Nachricht von BlackBerry: Wir brauchen Hilfe!

Nachricht von BlackBerry: Wir brauchen Hilfe!

BlackBerry-Hersteller RIM sieht wenig Hoffnung, dass sich die finanzielle Lage in den nächsten Monaten ändern könnte - Die treuen Businesskunden sind längst woanders

Das waren noch Zeiten, als die Worte "Business" und "BlackBerry" zusammen gehörten wie Anzug und Krawatte. Heute haben Smartphones wie das iPhone oder das Galaxy von Samsung längst die Werkzeuge aus dem Haus RIM (Research In Motion) verdrängt. Das kanadische Unternehmen hat es verabsäumt, mit guter Software die neuen Anforderungen zu erfüllen. Auch der Trend zum Touchscreen wurde lange verschlafen.

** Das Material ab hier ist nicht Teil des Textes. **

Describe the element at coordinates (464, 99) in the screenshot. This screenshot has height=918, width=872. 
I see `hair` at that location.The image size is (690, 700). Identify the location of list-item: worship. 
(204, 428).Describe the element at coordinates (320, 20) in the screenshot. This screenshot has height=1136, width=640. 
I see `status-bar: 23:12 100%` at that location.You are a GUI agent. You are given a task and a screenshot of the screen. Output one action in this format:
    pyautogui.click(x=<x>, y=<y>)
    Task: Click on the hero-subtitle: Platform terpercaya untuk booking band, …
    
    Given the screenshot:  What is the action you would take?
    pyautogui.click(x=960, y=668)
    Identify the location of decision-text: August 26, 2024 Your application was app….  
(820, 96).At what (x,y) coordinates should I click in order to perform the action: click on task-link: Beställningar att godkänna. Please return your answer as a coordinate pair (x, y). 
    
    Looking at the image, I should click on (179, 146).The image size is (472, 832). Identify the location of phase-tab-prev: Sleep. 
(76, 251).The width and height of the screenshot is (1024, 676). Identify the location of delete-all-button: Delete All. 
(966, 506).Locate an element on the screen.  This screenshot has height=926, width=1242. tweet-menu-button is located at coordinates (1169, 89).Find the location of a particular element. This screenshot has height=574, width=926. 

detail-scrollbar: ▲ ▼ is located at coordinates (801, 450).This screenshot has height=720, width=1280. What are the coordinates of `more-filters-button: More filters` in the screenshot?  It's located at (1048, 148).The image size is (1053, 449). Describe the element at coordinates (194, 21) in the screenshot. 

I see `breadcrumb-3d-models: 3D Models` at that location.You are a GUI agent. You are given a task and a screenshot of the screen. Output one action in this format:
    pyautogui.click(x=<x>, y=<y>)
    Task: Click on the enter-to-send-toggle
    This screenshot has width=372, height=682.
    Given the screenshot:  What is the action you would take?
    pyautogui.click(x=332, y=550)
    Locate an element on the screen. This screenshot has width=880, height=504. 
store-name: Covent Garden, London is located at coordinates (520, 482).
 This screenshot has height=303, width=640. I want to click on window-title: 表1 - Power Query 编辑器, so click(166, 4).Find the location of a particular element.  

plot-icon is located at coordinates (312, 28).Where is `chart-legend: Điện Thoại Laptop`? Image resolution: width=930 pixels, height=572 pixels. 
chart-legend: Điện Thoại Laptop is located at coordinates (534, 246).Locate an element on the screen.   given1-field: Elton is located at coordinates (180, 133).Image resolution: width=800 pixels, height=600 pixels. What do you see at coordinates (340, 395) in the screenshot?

Und es dürfte nicht besser werden: Der aus Deutschland stammende Konzernchef Thorsten Heins warnte am Dienstag, dass das Unternehmen im ersten Geschäftsquartal einen Verlust einfahren dürfte. "Unsere finanzielle Lage wird auch in den kommenden Quartalen herausfordernd bleiben." Nachbörslich brach die ohnehin gebeutelte Aktie um gut sieben Prozent ein.

Hilfe benötigt

Angesichts der schwierigen Lage holte sich RIM die Hilfe von JPMorgan Chase und der Royal Bank of Canada, wie das Unternehmen nun enthüllte. Die Banker sollen dabei helfen, RIM wieder in die Spur zu bringen - möglicherweise auch durch Kooperationen. Selbst über einen Verkauf war zuletzt immer wieder spekuliert worden. Dabei fiel an der Börse etwa der Name von Facebook als möglicher Käufer. Medienberichten zufolge arbeitet das Soziale Netzwerk gerade an einem eigenen Smartphone.

RIM versucht, mit einem Sparprogramm die Auswirkungen einzudämmen. Dabei würden auch Stellen wegfallen, erklärte Heins, ohne allerdings eine Zahl zu nennen. In einem Medienbericht war jüngst von 2.000 gefährdeten Jobs die Rede. Gleichzeitig arbeitet das Unternehmen fieberhaft daran, sein neues Betriebssystem Blackberry 10 auf den Markt zu bringen. Eine Vorabversion wurde auf der RIM-Entwicklermesse Anfang des Monats gezeigt. Von dem neuen Betriebssystem verspricht sich das Unternehmen, verlorenen Boden gutzumachen. Blackberry 10 soll gegen Ende des Kalenderjahres erscheinen - damit stehen RIM selbst im besten Fall noch harte Monate mit nur wenig populären Geräten bevor.

Die frühere RIM-Spitze hatte den Trend zu berührungsempfindlichen Bildschirmen lange ignoriert und auf eine Tastatur gesetzt. Zudem hinken die Blackberrys in Sachen Multimedia dem iPhone und den Android-Smartphones hinterher. Konzernchef Heins soll es nun richten. Er wird am 28. Juni Näheres zum Umbau bekanntgeben. Dann legt das Unternehmen seine Zahlen für das erste Geschäftsquartal vor, das am Samstag endet.

Thorsten Heins hatte Anfang des Jahres das Ruder bei RIM übernommen, nachdem die beiden Firmengründer auf Druck der Aktionäre den Rückzug antreten mussten. Die Aktie ist binnen eines Jahres von mehr als 40 Dollar (31,9 Euro) auf nachbörslich noch gut 10 Dollar gefallen. Heins ist seit 2007 bei RIM. Er hatte einst Karriere in der früheren Kommunikationssparte von Siemens gemacht.